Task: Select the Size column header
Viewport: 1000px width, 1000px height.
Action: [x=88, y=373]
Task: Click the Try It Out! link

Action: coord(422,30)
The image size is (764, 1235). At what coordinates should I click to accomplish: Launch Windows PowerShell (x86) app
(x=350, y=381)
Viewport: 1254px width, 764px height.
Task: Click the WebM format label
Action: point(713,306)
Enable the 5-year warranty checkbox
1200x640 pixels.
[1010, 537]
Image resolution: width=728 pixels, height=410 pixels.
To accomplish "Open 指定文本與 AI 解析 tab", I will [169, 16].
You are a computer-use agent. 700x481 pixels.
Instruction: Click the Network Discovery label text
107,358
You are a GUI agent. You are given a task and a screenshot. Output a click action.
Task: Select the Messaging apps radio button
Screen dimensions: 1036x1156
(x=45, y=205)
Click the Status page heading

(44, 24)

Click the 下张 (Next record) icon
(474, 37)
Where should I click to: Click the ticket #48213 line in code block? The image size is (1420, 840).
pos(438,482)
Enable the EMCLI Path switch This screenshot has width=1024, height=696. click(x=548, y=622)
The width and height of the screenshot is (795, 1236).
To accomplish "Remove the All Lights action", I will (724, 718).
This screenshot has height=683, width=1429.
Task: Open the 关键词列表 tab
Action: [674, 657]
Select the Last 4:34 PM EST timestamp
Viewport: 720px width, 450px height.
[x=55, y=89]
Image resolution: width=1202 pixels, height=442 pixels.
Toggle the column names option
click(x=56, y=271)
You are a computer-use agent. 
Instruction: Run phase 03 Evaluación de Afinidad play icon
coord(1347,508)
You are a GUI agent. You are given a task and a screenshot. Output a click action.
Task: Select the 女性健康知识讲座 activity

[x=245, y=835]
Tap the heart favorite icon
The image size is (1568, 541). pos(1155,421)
────────────────
Action item:
Write back every line of the material exactly as it was provided.

Result of this task:
Task: Select the Size column header
Viewport: 1000px width, 1000px height.
Action: [x=88, y=373]
Task: Click the Try It Out! link

Action: coord(422,30)
The image size is (764, 1235). At what coordinates should I click to accomplish: Launch Windows PowerShell (x86) app
(x=350, y=381)
Viewport: 1254px width, 764px height.
Task: Click the WebM format label
Action: point(713,306)
Enable the 5-year warranty checkbox
1200x640 pixels.
[1010, 537]
Image resolution: width=728 pixels, height=410 pixels.
To accomplish "Open 指定文本與 AI 解析 tab", I will [169, 16].
You are a computer-use agent. 700x481 pixels.
Instruction: Click the Network Discovery label text
107,358
You are a GUI agent. You are given a task and a screenshot. Output a click action.
Task: Select the Messaging apps radio button
Screen dimensions: 1036x1156
(x=45, y=205)
Click the Status page heading

(44, 24)

Click the 下张 (Next record) icon
(474, 37)
Where should I click to: Click the ticket #48213 line in code block? The image size is (1420, 840).
pos(438,482)
Enable the EMCLI Path switch This screenshot has width=1024, height=696. click(x=548, y=622)
The width and height of the screenshot is (795, 1236).
To accomplish "Remove the All Lights action", I will (724, 718).
This screenshot has height=683, width=1429.
Task: Open the 关键词列表 tab
Action: [674, 657]
Select the Last 4:34 PM EST timestamp
Viewport: 720px width, 450px height.
[x=55, y=89]
Image resolution: width=1202 pixels, height=442 pixels.
Toggle the column names option
click(x=56, y=271)
You are a computer-use agent. 
Instruction: Run phase 03 Evaluación de Afinidad play icon
coord(1347,508)
You are a GUI agent. You are given a task and a screenshot. Output a click action.
Task: Select the 女性健康知识讲座 activity

[x=245, y=835]
Tap the heart favorite icon
The image size is (1568, 541). pos(1155,421)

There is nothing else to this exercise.